I have been obsessed with movies since I was a kid and I watch lots of films so it came as a surprise to me when I realised I had never seen Bad Day at Black Rock.  When I spotted the film was on TV (TCM I think) the same day that Ernest Borgnine was interviewed on my local radio station I had to watch it. 

black1Based on the short story Bad Day at Hondo by Howard Breslin the film is basically a western set in 1945.  It starts with some stunning shots of a train cutting through a desert landscape before stopping in the town of Black Rock.  We find that it is the first time the train has stopped at this town in four years.  Only one person gets of the train, one armed war veteran John J. Macreedy (Spencer Tracy).  You can tell immediately something is wrong with this town whose people are suspicious of strangers.  It gets worse when Macreedy mentions the name Komoko a local Japanese-American farmer who the locals claim not to have seen since he was sent to an internment camp at the start of the war.  
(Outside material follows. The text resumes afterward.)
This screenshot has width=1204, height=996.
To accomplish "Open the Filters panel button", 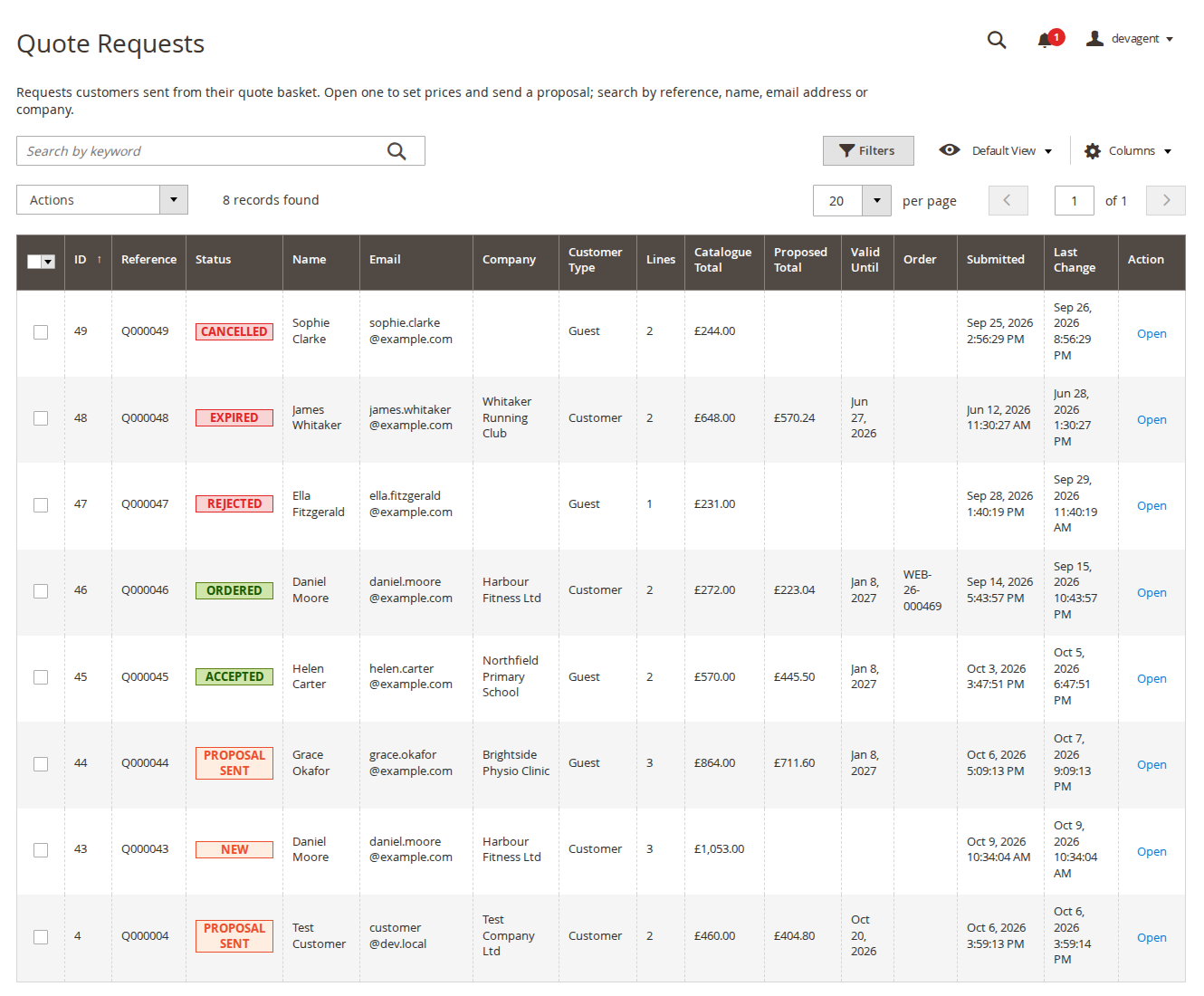I will 868,150.
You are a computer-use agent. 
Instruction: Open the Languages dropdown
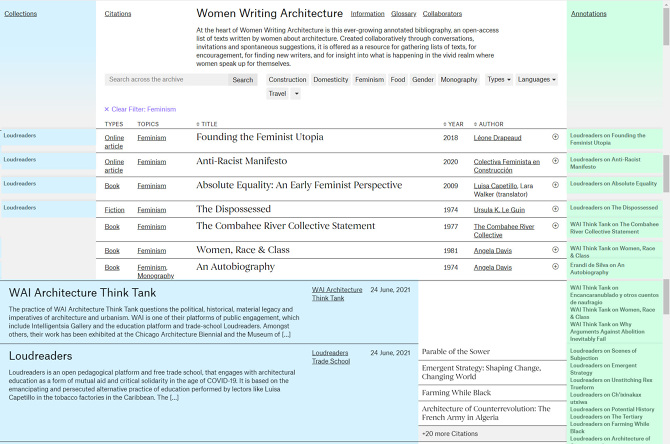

black3As the film unfolds Macreedy proves unflappable and you can just tell something is brewing under the surface.  Komoko’s fate is gradually revealed as the town’s people plot their next move but will some of them make a moral stand?  The film works as a moral fable the crux being what happens when people don’t stand up for what’s right but it is also about redemption.  The town and its people need to find redemption and Macreedy has to find something to live for following the loss of the use of his arm during the war.  There is also a strong message about intolerance that still rings true.  On a more basic level it is a taut and enjoyable thriller with a fantastic cast including Spencer Tracy, Robert Ryan, Anne Francis (probably best known for Forbidden Planet), Ernest Borgnine and Lee Marvin.  At approximately 80 minutes it is a relatively short film but well worth a look, it’s themes are still relevant more than fifty years on and are still used in modern films.  As a final note of trivia, according to IMDB it is one of the most frequently shown films in the screening room of The White House.